» **PROVIDED MATERIAL**
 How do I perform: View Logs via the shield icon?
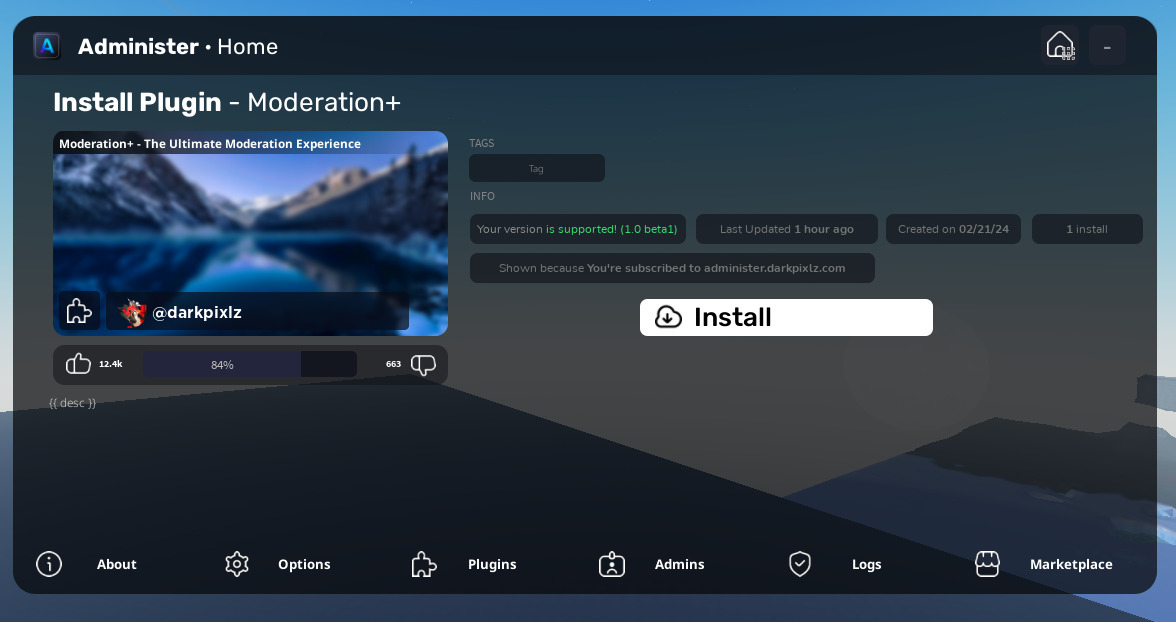point(800,564)
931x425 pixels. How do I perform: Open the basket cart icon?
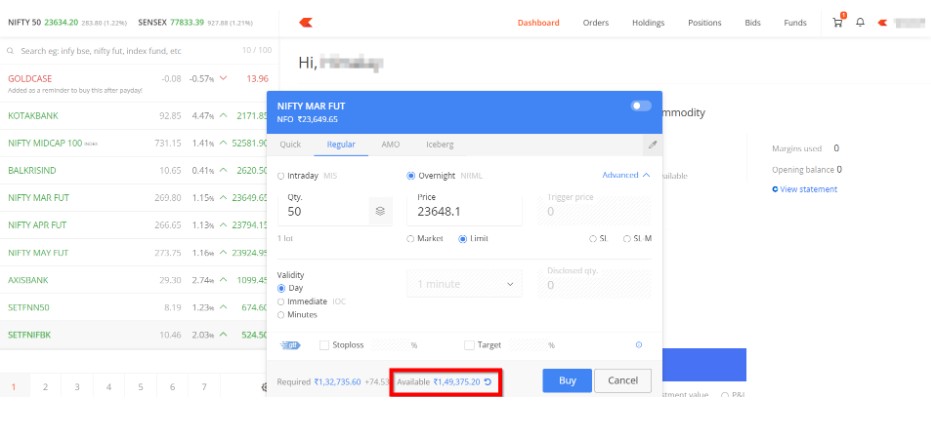pyautogui.click(x=838, y=22)
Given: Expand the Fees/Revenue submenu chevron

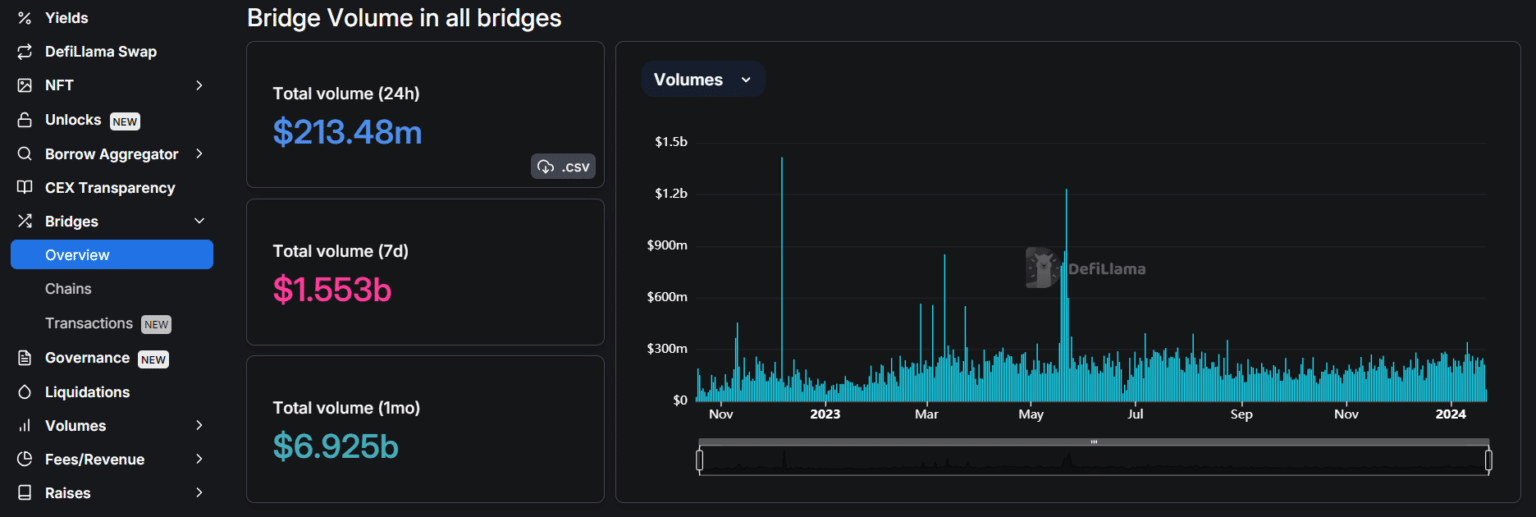Looking at the screenshot, I should 199,460.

» **ACTIVITY**
Retype the whole listing exactly. Do not include the pictures.

» **RESPONSE AREA**
 How do I perform: View Logs via the shield icon?
point(800,564)
931x425 pixels. How do I perform: Open the basket cart icon?
pyautogui.click(x=838, y=22)
Given: Expand the Fees/Revenue submenu chevron

Looking at the screenshot, I should 199,460.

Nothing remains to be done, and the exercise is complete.